- [TASK REQUIREMENTS]:
Report each line from the entries in which "Ventarrón" can be found.

- [DATA SUPPLIED]:
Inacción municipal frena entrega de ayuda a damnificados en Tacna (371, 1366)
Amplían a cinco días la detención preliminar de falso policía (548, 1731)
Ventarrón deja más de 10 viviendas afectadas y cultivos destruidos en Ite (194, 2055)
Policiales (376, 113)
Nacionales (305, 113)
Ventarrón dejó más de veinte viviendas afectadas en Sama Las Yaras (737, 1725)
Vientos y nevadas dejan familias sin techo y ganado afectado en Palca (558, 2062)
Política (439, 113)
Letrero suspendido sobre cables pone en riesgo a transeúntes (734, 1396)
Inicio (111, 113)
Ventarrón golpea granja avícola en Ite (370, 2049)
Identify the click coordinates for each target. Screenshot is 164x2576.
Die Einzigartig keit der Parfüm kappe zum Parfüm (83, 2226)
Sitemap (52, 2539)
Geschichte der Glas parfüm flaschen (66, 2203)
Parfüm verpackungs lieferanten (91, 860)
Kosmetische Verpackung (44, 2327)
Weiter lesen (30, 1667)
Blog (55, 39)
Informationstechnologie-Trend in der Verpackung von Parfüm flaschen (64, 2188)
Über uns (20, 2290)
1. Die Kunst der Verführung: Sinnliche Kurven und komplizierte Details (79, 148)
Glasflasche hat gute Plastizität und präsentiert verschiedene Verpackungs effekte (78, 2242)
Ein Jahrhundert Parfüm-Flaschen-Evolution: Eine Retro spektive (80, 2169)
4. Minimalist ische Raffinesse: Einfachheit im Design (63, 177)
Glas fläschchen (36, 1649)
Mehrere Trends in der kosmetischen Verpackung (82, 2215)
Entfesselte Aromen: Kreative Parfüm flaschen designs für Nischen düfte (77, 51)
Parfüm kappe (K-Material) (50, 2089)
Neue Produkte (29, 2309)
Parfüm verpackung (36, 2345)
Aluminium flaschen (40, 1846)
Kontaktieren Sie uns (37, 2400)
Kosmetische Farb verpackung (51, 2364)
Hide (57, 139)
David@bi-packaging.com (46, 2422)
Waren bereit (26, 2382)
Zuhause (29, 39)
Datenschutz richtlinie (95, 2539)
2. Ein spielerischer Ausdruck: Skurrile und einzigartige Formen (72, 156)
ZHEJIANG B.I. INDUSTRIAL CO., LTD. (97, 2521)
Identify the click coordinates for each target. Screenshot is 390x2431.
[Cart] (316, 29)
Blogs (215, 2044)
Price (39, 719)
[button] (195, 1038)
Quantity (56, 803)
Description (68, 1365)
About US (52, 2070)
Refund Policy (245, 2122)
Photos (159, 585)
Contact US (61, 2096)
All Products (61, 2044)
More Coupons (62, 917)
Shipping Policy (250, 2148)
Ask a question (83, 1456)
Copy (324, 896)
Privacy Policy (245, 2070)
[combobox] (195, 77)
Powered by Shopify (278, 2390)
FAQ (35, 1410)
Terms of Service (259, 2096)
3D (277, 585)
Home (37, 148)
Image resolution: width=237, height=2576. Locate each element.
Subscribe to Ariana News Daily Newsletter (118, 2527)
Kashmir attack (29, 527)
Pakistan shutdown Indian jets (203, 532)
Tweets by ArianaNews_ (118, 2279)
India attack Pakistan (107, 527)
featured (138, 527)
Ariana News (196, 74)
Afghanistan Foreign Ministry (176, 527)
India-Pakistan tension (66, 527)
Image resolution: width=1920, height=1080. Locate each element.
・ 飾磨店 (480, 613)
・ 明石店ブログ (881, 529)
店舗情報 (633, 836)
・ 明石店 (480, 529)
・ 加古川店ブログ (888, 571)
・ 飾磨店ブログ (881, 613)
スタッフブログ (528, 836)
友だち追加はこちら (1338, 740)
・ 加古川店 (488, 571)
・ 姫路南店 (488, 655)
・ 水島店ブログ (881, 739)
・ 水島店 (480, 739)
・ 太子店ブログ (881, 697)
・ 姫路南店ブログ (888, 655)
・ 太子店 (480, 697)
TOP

- [SOLUTION]:
Ventarrón deja más de 10 viviendas afectadas y cultivos destruidos en Ite (194, 2055)
Ventarrón dejó más de veinte viviendas afectadas en Sama Las Yaras (737, 1725)
Ventarrón golpea granja avícola en Ite (370, 2049)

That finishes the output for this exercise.